Since waiting is for the weak-minded, I soon found an alternative: Hasbro has a line of cast, painted ships called the Titanium Series. The ships go for $5 each and can be found in Wal-Mart, Target, Shopko, Toys-r-Us, and other similar stores. The ships are extremely well-done, durable, have some movable parts--like landing gear and cockpits--and are the prefect size for space battles. A few Wal-Marts even have the five-ship case sets for $20. Not all are space ships, some are ground transports. There is even a Superstar Destroyer piece that will be released this month. Some of the pieces are larger scale, of characters from the movies, and smaller one-man ships. These pieces go for $20 each, but are less usable for gaming.

My one beef is that it would be nice to have the bigger ships, such as Star Destroyers, in the larger-scale line. Then I might actually have a use for one in a game, and would buy them. The Titanium series also has several new-series Battlestar Galactica ships. The Galactica herself is also being released in a large size version. I hope this will be a trend for the bigger ships in the Stars Wars line. One can only hope that they will be able to get the rights for other science fiction series in the future (like Star Trek!).
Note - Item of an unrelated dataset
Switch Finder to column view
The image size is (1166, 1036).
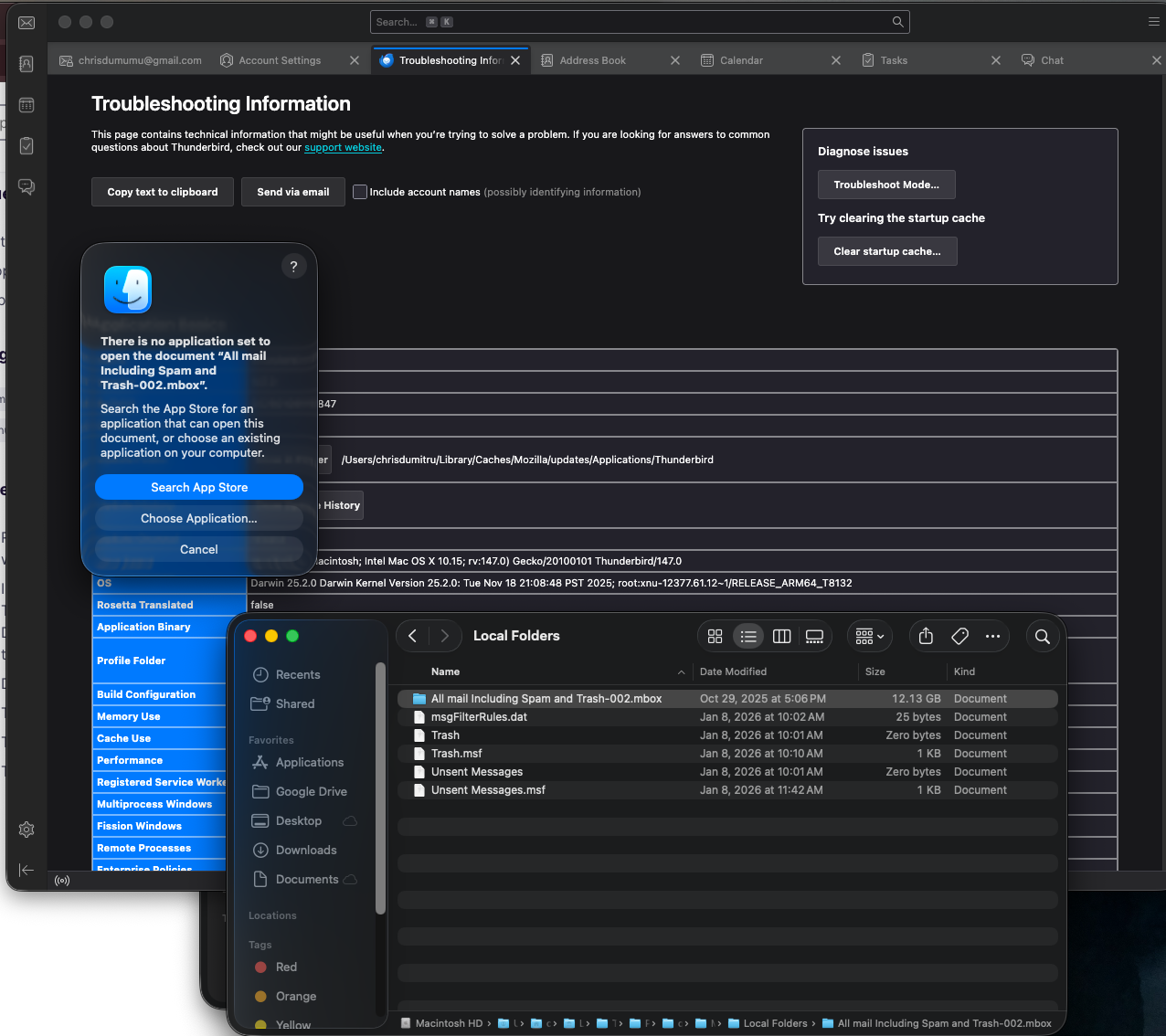[781, 637]
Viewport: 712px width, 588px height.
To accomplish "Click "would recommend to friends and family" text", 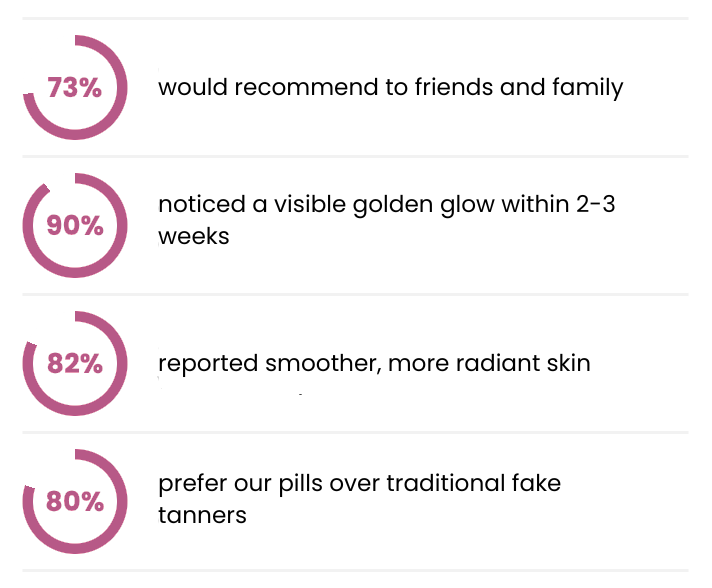I will [x=390, y=87].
I highly recommend these amazing pieces.

A selection of Titanium ships

Another option is Hasbro's MicroMachines line of ships and 15mm miniatures. The ships are well done and have some different vessels than you'll find in the Titanium series. The MicroMachines are not as large and heavy as the Titanium series, but being plastic, they're more durable and don't chip paint like metal ships. One problem is that they are out of production, so the only option for obtaining them is eBay. But sometimes you can get a good bargain, with many ships in one auction. MicroMachines also produced a huge number of Star Trek ship miniatures, which I was able to acquire through auctions. The 15mm character pieces include all the main characters in the Star Wars series and can be used in a role-playing setting in a pinch, if a certain character piece is too expensive or hard to find in the new Wizards of the Coast Star Wars sets.

The Map:
Lastly, one thing I thought missing from my science fiction game was a stars battle map. Star Wars space battles are very difficult to run if you're a stickler for the rules (which I am not). I was able to find a felt star battle map online from a company called Monday Knight Productions. The map is made of, yes, felt and has stars painted on it. While you cannot write on it, as you can many battle maps, it is good as a background and it looks much better for space battles then a table surface.

The Conclusion:
There are a lot of Star Wars miniatures to choose from, many from different sources. The Wizards of the Coast line is very popular and will continue with Bounty Hunters and Ships sets in the near future. The older items are still available through auctions, and can really round out a collection. Finally, ships are out there: just look in most department stores, and you will be pleasantly surprised. As in all things, keep vigilant; look out for bargains, and happy gaming.